Pixel coordinate grounding data
========

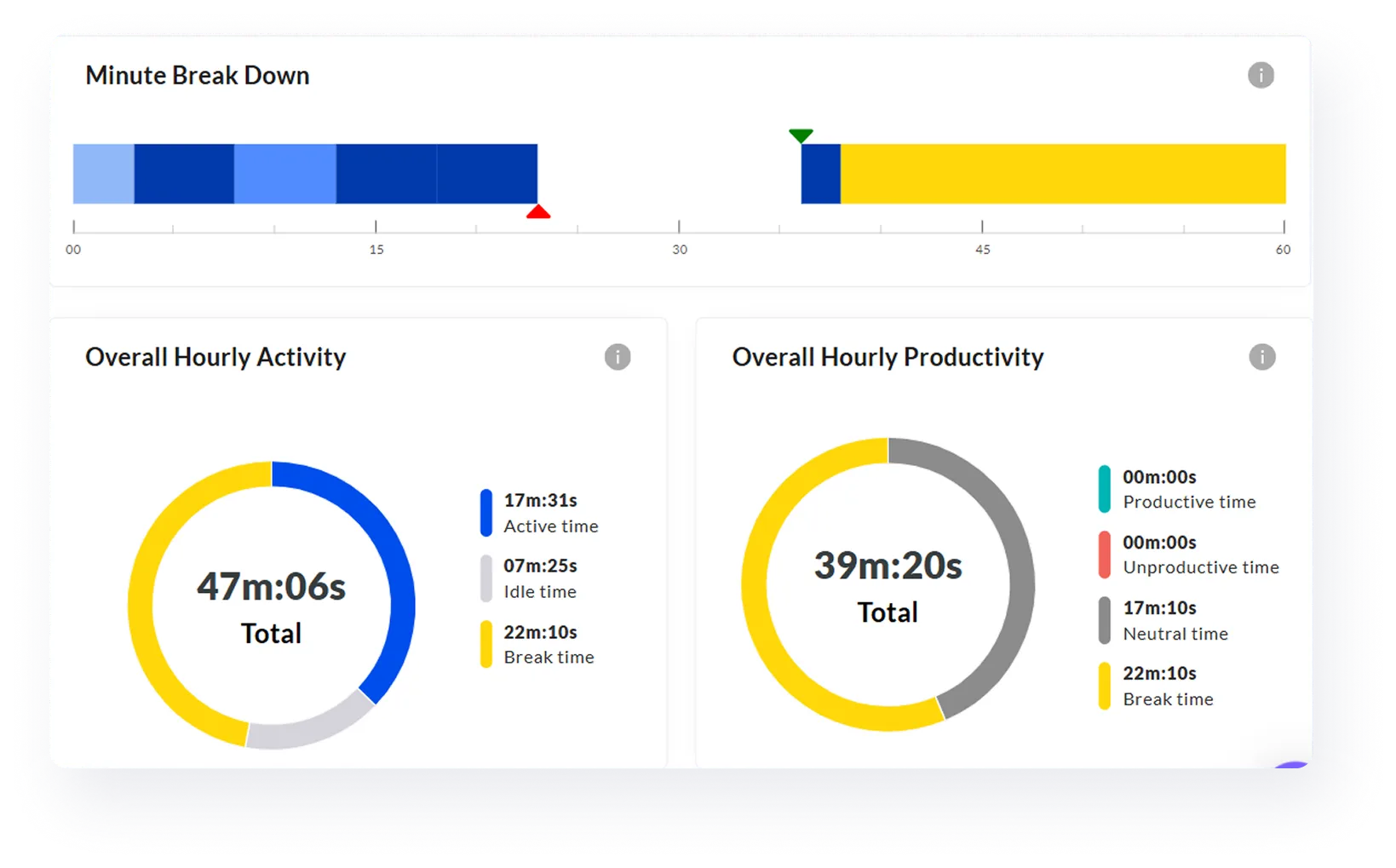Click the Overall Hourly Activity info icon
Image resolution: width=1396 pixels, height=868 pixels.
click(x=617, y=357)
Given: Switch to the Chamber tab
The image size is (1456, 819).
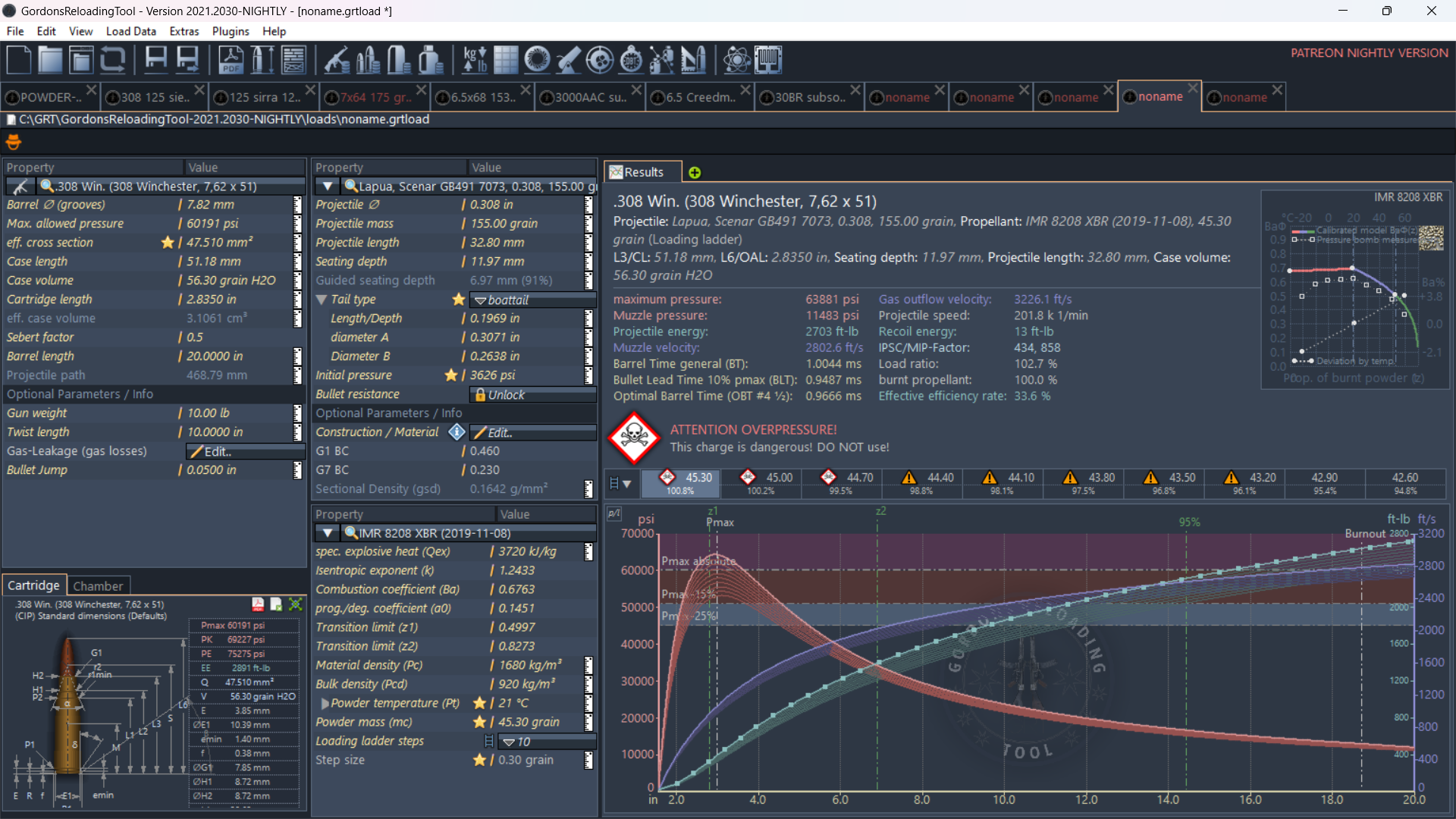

========

Exercise: Set down word for word every line from the line containing "Given: Switch to the Chamber tab" through the last line of the entries, and nothing more; no pictures.

Result of the task:
Given: Switch to the Chamber tab
The image size is (1456, 819).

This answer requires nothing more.